La propuesta del local se alejaba conscientemente del bullicio y las fórmulas repetitivas que a veces se encuentran en zonas turísticas. Situado ligeramente al margen del epicentro más concurrido de Cala d'Or, ofrecía un refugio tranquilo, un lugar donde la música ambiental agradable y un entorno sin pretensiones invitaban a la calma. Los clientes no acudían en busca de lujo, sino de autenticidad. Su patio interior, descrito en múltiples ocasiones como encantador y acogedor, era uno de sus mayores atractivos, una terraza perfecta para desconectar y disfrutar de una velada memorable bajo el cielo balear.
Una oferta gastronómica que enamoraba
El corazón de La Vermutería era, sin duda, su cocina. Las tapas eran las protagonistas indiscutibles, elaboradas con esmero y un profundo respeto por la tradición culinaria. No se trataba de una lista interminable de opciones, sino de una selección cuidada que priorizaba la calidad del producto y la ejecución perfecta. Entre los platos que generaron un fervor casi unánime se encontraba "La Bomba", una tapa que muchos calificaron de increíble y explosiva en sabor, convirtiéndose en una razón suficiente para volver.
Junto a ella, destacaban otras creaciones que definían la alta calidad del lugar:
- Croquetas de ibérico: Un clásico de la comida española que aquí alcanzaba un nivel superior, elogiadas por su cremosidad y sabor intenso.
- Bacalao con salsa de alioli: Un plato recomendado específicamente por su perfecta elaboración y equilibrio de sabores.
- Pulpo tierno y fideuá sabrosa: Muestras de que el dominio de la cocina iba más allá de las tapas frías, abarcando platos más complejos del recetario español.
Esta dedicación a la comida se extendía a las bebidas. Como su nombre indica, el vermut era una de las especialidades, ofreciendo el aperitivo perfecto. Además, su sangría era célebre, descrita como "preparada a la perfección", un acompañamiento ideal para la comida. La oferta de cócteles también recibía elogios, consolidando al local como un lugar versátil, perfecto tanto para empezar la noche como para disfrutar de una cena completa.
Servicio y precios: la fórmula del éxito
Un factor que elevó a La Vermutería por encima de muchos otros bares y restaurantes fue la calidad de su servicio. Las reseñas están repletas de halagos hacia el personal. Términos como "amables", "atentos" y "cercanos" se repiten constantemente. Los comensales describen una atmósfera familiar, donde el trato recibido les hacía sentir "como en casa" o "visitando a unos amigos". Esta calidez y profesionalidad eran, para muchos, tan importantes como la propia comida, creando una experiencia redonda y profundamente satisfactoria.
A esta combinación de excelente comida y servicio se sumaba una política de precios justa. Varios clientes señalaron que el restaurante ofrecía una calidad muy por encima de la media a un precio razonable, sin recurrir a los "trucos para turistas" que a veces se observan en la zona. Esta transparencia y honestidad contribuían a forjar una relación de confianza y lealtad con su clientela, que no dudaba en recomendarlo y, sobre todo, en repetir la visita.

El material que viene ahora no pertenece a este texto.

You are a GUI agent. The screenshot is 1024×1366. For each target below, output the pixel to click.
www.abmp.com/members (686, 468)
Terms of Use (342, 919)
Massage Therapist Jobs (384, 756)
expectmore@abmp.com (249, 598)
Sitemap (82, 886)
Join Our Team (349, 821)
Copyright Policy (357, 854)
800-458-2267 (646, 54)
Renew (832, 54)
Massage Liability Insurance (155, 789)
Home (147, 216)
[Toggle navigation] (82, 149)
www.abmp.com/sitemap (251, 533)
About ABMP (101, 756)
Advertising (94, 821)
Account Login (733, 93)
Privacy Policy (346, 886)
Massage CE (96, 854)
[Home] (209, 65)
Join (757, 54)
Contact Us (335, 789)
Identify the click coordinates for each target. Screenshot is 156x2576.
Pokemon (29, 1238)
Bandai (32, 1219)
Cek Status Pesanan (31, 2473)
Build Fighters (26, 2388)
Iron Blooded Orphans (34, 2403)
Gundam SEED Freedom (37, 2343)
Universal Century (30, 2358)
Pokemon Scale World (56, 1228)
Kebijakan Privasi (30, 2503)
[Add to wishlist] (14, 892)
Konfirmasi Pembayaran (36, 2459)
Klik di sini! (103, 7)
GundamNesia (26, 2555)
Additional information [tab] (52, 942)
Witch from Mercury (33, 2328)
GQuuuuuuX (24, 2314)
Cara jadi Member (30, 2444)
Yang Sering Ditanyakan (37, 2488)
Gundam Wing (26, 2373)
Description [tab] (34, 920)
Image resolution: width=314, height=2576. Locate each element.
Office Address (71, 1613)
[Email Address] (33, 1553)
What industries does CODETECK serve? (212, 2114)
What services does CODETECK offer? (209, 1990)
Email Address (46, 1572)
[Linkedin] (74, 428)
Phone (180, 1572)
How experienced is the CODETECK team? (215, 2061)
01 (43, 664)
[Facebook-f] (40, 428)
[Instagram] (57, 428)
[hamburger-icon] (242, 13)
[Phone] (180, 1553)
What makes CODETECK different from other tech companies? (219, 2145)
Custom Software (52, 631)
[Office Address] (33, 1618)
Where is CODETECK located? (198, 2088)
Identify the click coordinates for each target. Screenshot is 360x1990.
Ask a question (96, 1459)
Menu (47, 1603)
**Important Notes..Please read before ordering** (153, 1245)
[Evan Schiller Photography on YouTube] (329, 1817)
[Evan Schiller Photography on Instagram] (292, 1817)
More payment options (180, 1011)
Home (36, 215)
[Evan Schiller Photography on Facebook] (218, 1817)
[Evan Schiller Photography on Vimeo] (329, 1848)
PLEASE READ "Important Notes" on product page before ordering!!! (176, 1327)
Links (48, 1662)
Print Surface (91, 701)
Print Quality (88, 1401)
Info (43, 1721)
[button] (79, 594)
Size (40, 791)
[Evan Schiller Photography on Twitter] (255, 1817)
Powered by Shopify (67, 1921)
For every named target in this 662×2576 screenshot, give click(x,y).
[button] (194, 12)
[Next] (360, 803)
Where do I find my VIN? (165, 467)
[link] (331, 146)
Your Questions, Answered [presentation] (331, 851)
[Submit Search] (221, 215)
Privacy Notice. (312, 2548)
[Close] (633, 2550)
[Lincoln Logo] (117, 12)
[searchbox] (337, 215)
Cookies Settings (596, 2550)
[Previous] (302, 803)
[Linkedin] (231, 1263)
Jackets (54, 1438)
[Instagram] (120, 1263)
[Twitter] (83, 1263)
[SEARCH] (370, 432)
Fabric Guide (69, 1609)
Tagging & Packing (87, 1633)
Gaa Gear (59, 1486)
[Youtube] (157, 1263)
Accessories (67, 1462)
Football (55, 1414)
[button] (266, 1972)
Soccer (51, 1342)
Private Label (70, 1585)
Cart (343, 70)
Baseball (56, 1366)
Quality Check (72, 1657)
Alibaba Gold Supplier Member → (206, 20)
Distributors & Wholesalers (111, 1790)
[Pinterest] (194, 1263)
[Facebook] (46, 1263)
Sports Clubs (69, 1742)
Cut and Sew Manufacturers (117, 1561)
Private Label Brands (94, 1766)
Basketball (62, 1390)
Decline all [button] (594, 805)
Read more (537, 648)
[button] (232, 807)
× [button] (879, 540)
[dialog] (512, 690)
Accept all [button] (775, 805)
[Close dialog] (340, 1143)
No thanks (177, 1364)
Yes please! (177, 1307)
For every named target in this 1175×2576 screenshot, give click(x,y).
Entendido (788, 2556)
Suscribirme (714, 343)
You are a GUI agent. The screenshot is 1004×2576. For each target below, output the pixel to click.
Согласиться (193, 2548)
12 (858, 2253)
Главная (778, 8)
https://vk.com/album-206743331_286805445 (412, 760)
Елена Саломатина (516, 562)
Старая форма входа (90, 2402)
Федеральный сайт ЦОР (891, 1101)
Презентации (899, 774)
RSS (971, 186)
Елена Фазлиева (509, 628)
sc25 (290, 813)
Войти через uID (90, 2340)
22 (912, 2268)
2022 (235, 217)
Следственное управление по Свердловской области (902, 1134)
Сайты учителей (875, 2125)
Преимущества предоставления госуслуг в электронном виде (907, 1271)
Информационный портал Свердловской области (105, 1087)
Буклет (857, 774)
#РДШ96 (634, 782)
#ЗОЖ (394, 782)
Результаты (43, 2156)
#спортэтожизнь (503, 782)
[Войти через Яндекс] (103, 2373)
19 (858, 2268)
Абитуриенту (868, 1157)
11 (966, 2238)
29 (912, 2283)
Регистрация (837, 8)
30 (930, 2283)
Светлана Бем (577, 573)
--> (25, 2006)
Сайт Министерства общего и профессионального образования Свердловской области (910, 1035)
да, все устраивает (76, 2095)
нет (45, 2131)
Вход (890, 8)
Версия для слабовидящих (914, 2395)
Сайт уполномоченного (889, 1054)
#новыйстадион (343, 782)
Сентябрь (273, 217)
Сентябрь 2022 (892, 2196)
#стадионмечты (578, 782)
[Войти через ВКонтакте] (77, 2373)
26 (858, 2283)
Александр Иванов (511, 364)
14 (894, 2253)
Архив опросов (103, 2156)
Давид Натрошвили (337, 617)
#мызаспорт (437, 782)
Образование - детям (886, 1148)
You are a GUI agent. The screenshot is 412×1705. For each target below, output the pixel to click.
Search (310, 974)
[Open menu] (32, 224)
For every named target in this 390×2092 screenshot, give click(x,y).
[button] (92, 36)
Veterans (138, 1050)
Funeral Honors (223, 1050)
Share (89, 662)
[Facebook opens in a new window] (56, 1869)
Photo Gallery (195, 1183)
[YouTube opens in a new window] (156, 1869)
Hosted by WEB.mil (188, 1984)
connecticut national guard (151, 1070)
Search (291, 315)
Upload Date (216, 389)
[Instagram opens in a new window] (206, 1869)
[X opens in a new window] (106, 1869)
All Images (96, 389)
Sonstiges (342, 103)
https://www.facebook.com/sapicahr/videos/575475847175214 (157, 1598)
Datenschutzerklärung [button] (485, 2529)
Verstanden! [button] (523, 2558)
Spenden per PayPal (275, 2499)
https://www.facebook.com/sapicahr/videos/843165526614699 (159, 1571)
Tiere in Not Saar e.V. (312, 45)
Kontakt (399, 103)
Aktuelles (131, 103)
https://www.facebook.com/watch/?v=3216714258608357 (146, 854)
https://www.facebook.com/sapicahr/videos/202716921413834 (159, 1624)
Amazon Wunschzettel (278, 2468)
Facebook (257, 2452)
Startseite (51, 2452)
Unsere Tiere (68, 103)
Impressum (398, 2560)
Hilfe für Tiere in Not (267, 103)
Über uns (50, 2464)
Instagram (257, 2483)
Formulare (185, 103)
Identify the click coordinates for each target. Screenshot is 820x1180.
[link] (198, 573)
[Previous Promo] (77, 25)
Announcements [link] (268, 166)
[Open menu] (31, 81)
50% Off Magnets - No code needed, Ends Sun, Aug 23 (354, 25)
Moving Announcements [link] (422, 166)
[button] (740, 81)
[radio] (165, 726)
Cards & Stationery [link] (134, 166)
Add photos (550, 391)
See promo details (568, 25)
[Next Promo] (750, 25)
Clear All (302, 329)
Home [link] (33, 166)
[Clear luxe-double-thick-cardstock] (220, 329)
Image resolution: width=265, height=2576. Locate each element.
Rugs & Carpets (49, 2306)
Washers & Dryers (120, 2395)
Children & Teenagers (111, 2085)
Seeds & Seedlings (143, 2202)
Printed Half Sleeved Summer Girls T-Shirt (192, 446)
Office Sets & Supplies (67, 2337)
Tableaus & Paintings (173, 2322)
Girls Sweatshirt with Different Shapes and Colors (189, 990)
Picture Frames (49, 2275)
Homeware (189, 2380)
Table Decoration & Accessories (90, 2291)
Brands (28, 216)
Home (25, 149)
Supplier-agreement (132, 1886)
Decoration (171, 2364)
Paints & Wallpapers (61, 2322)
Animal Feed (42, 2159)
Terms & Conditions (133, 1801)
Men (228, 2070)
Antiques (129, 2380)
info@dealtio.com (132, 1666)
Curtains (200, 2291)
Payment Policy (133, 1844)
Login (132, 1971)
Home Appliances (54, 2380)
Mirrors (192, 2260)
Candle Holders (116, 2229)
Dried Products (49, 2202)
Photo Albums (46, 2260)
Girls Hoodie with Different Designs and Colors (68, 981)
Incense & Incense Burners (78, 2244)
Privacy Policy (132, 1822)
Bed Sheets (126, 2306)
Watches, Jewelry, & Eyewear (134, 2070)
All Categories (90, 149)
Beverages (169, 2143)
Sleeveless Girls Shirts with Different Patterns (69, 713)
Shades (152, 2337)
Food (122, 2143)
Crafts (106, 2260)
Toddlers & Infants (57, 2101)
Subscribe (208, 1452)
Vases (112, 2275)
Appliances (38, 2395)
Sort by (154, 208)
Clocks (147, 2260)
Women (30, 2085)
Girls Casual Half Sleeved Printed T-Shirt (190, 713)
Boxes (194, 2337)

El legado y la situación actual
La noticia de su cierre permanente en la dirección de Perico Pomar es, sin duda, una decepción para quienes lo conocieron y para aquellos que, leyendo sus críticas, desearían visitarlo. Este local demostró que es posible ofrecer una experiencia gastronómica auténtica y de alta calidad en un destino turístico de primer nivel, basándose en la sencillez, el buen producto y un trato humano excepcional. Se convirtió en un lugar para cenar que dejó una huella imborrable.
Es interesante notar que, aunque este establecimiento específico ha cerrado, existe una marca llamada "La Vermutería" con presencia activa en zonas cercanas como Cala Egos y en la Avinguda de Calonge. No es posible confirmar con certeza si se trata de una reubicación de los mismos propietarios o de un negocio diferente que comparte el nombre y la filosofía. Para los que buscan revivir la experiencia, podría ser una pista a seguir, aunque la magia del patio en Carrer d'en Perico Pomar es, por ahora, parte del recuerdo de lo que fue uno de los bares de tapas más queridos de Cala d'Or.